= THE PROBLEM =
Format the entries starting at the line that contains "Click the 优量汇" and ending at the line that contains "pos(47,250)" as a Markdown table with the columns n and Line, one row per line, skipping blank lines.

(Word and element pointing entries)
* start *

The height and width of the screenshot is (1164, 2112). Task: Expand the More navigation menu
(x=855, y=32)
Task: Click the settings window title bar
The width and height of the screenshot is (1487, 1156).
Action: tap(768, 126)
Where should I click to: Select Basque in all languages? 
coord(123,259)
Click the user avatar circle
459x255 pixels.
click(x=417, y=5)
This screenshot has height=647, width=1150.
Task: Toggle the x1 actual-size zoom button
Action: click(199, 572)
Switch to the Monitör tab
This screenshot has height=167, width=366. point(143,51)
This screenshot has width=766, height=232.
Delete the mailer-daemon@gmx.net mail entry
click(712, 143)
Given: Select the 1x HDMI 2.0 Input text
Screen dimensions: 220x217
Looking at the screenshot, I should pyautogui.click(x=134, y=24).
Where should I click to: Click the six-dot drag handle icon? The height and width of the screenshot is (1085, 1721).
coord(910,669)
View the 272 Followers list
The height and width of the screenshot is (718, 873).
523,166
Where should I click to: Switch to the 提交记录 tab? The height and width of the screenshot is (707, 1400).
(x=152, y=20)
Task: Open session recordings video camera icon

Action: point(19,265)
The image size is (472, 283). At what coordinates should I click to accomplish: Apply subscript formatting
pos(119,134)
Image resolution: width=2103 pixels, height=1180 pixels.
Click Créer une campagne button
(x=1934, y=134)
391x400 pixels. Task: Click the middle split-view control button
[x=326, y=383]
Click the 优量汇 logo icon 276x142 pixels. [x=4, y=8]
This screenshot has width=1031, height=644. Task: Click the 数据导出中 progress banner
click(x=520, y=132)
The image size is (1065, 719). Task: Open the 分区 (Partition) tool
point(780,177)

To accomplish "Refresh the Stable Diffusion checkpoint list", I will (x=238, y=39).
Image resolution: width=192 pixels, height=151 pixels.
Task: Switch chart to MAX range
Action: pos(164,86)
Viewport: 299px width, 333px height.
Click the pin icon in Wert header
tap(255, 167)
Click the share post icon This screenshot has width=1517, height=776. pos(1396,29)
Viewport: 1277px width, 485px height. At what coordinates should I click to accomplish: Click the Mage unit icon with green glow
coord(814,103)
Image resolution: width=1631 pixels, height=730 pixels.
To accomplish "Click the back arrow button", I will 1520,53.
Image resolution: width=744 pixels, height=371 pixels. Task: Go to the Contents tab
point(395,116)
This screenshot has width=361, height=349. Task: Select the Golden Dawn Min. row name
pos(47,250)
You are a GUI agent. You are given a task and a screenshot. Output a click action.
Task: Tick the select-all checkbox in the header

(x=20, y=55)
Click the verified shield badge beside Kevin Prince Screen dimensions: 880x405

* end *

= TASK RESPONSE =
| n | Line |
|---|---|
| 1 | Click the 优量汇 logo icon 276x142 pixels. [x=4, y=8] |
| 2 | This screenshot has width=1031, height=644. Task: Click the 数据导出中 progress banner |
| 3 | click(x=520, y=132) |
| 4 | The image size is (1065, 719). Task: Open the 分区 (Partition) tool |
| 5 | point(780,177) |
| 6 | To accomplish "Refresh the Stable Diffusion checkpoint list", I will (x=238, y=39). |
| 7 | Image resolution: width=192 pixels, height=151 pixels. |
| 8 | Task: Switch chart to MAX range |
| 9 | Action: pos(164,86) |
| 10 | Viewport: 299px width, 333px height. |
| 11 | Click the pin icon in Wert header |
| 12 | tap(255, 167) |
| 13 | Click the share post icon This screenshot has width=1517, height=776. pos(1396,29) |
| 14 | Viewport: 1277px width, 485px height. At what coordinates should I click to accomplish: Click the Mage unit icon with green glow |
| 15 | coord(814,103) |
| 16 | Image resolution: width=1631 pixels, height=730 pixels. |
| 17 | To accomplish "Click the back arrow button", I will 1520,53. |
| 18 | Image resolution: width=744 pixels, height=371 pixels. Task: Go to the Contents tab |
| 19 | point(395,116) |
| 20 | This screenshot has width=361, height=349. Task: Select the Golden Dawn Min. row name |
| 21 | pos(47,250) |